Don’t Forget About Your Own Self Care
Like we said above, the more you care for someone else, the less likely you are to care for yourself. So it’s very important you don’t give up on self care activities right now; you need to indulge in yourself now more than ever! It’s no bad thing for you to want this kind of time right now either, especially if you want to continue being there for your partner.
So, whether this means taking a spa bath or shopping for some scented candles you know have the power to relax you, make sure you do it. Even just taking 20 minutes to complete a self care activity will help you feel energized during this period. You’re investing in yourself, making sure you feel good inside and out – that always works!

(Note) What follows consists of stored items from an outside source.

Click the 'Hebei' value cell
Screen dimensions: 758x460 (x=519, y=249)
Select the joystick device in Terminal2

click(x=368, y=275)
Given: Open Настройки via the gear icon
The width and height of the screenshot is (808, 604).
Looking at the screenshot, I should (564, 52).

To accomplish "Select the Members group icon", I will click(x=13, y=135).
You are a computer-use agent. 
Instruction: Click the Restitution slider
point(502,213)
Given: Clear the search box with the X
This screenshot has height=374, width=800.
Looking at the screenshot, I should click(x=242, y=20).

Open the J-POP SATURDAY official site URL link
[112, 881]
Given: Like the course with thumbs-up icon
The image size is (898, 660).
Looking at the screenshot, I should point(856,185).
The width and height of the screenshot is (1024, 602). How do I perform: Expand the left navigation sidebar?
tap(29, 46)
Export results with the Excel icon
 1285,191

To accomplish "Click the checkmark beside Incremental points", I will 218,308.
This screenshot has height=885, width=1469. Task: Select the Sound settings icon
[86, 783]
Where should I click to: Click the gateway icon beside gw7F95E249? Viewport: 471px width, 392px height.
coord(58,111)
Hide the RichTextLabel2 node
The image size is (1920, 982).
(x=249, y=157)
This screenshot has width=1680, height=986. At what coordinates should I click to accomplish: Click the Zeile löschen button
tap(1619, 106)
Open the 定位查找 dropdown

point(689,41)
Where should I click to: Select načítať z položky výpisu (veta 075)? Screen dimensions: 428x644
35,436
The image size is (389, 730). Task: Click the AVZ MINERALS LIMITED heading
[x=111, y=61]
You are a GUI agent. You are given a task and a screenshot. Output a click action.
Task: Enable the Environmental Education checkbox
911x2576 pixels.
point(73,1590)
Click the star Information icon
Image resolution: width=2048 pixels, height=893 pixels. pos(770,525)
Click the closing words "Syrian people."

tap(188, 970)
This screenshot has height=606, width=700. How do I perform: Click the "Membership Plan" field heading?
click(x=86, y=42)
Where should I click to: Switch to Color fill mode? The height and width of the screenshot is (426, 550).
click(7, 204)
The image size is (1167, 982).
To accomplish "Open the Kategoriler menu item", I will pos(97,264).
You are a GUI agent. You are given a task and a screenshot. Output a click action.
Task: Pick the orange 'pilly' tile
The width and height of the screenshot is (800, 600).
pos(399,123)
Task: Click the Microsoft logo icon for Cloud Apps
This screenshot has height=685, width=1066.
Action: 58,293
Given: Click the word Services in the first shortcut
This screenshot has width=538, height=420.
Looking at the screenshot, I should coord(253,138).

Support Them with Their Mental Health Activities
If they’re off to counselling, or they’re going through a program, or they need to refill their mediation, help them along the way. Give them a lift if need be, pick them up afterwards, ask them about how it all went and if they want to talk about anything.
The more interest you show here, and the more physical support you offer, the easier it’s going to be for your partner to come out of their slump on time and with the resilient mindset they need.
When your partner goes through a mental health crisis, it’s normal to be concerned for both them and yourself. After all, you want to be there for them, but you always need to have a sense of care for your own health too. But using tips like these above, you can beat back the guilt and offer the right amount of support to your significant other. Whatever it is you both need, you can reach out for it at a time like this.